**Text shown**
»»
The problem: Oregon health care workers needed gear to protect themselves against the virus that brought the state to a standstill—masks, gloves, face shields, gowns, and more.
But so did medical workers around the world, and with supply chains from China compromised and the frenzied Trump administration of little help, personal protective equipment started running terrifyingly low.
The solution: Oregon businesses (alongside an army of home sewers) went into full-on DIY mode, in keeping with our shop-local ethos. Nike repurposed old soles to make face shields and helmets. Southeast Portland–based Langlitz Leathers, makers of coveted custom gear for motorcycle enthusiasts, pivoted to masks, donating hundreds of them to health workers.
Here are just four more examples among dozens of locally made products that have helped hospital staffers stay alive, so they could keep the rest of us healthy, too.
Hundreds of 3-D-printing enthusiasts from around the metro area banded together to create Maker Force, harnessing their equipment to print thousands of face and eye shields. Hospitals can browse available designs from an online catalog and put in their requests, which are vetted by group leaders before being matched with volunteer makers.
Portland-based Looptworks is best known for its reusable totes made from upcycled materials. The company has brought its green bona fides to masks made from excess materials, selling them mainly in bulk to hospitals, medical delivery services, grocery stores, airlines, and other businesses that couldn’t close up shop.
Spurred by a design from a local doctor, Hood River–based nonprofit Help Make Better has three factories at work making single-use isolation gowns. Plus, the company has open-sourced its blueprints, making them available to other garment factories that want to follow suit.
After toilet paper, this was the second thing to disappear from the shelves. Local distilleries leapt into the void. Portland’s Straightaway partnered with Brew Dr. Kombucha to create an 80-percent-alcohol-by-volume sanitizer, at least 3,000 gallons of which were donated to local hospitals, fire departments, and meal pantries.
««
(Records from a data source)
»»
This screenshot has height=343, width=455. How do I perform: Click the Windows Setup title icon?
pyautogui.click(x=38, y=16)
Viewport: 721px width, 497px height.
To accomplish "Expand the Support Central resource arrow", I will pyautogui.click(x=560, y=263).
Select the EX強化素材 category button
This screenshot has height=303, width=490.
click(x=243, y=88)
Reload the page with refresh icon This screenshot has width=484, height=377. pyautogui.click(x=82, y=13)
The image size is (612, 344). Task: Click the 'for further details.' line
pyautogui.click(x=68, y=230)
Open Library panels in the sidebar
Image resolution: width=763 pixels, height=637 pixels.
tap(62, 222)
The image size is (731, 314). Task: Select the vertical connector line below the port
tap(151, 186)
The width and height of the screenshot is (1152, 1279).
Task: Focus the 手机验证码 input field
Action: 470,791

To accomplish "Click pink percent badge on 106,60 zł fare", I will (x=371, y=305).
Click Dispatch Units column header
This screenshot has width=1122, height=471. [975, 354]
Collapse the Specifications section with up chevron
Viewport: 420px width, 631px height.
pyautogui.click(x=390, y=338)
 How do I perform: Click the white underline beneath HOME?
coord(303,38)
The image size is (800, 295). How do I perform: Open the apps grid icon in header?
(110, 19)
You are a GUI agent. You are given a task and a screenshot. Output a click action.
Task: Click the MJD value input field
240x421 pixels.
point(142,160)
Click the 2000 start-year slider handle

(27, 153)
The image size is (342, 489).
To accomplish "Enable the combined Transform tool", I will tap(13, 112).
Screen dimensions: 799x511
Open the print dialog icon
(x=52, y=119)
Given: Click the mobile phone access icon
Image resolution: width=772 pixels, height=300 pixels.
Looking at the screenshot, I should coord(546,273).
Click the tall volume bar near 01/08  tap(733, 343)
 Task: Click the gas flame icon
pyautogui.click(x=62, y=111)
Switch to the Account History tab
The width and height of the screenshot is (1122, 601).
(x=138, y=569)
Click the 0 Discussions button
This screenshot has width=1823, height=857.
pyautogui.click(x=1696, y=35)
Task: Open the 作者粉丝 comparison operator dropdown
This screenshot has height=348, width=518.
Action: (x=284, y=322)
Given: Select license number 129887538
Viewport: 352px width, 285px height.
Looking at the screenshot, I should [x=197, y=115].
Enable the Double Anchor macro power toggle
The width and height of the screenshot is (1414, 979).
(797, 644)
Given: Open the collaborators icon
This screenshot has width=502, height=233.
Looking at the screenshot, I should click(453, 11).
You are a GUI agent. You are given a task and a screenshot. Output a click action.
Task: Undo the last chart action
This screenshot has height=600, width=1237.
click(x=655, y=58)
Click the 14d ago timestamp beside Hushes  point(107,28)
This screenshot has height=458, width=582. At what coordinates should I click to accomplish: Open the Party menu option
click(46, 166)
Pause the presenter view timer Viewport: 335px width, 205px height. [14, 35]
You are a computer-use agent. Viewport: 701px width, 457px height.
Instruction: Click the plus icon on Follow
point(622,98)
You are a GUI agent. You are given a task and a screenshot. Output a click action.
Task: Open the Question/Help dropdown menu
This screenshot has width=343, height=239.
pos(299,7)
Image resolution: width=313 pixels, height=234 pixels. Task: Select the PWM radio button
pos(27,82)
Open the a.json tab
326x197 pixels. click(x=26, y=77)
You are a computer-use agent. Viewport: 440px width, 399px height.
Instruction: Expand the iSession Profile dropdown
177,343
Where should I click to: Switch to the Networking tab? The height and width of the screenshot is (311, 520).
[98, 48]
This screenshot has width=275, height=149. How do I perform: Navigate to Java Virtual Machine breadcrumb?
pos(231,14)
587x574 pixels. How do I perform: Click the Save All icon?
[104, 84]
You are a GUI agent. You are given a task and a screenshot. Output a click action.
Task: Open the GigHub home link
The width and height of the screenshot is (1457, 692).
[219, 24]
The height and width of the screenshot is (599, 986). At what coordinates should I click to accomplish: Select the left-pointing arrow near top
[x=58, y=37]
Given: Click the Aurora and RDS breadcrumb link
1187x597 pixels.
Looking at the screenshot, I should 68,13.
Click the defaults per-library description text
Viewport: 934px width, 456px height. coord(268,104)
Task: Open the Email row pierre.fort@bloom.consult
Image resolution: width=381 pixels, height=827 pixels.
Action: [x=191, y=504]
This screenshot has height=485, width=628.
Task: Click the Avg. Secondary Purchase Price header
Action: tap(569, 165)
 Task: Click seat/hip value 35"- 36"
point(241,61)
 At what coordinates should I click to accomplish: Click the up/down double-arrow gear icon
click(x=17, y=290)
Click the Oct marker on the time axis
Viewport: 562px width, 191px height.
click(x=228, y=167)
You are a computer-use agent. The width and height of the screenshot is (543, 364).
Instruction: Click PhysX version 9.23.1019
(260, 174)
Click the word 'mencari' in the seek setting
««
**Instructions**
1. In the passage on Oregon-made protective gear, how many factories does Help Make Better have making single-use isolation gowns?
2. Return the stretch of the passage on Oregon-made protective gear from "But so did medical" through "running terrifyingly low.", copied word for word.
3. Translate this sentence from the passage on Oregon-made protective gear into Spanish: "Nike repurposed old soles to make face shields and helmets."

**Solutions**
1. Three.

2.
But so did medical workers around the world, and with supply chains from China compromised and the frenzied Trump administration of little help, personal protective equipment started running terrifyingly low.

3. Nike reutilizó suelas viejas para fabricar protectores faciales y cascos.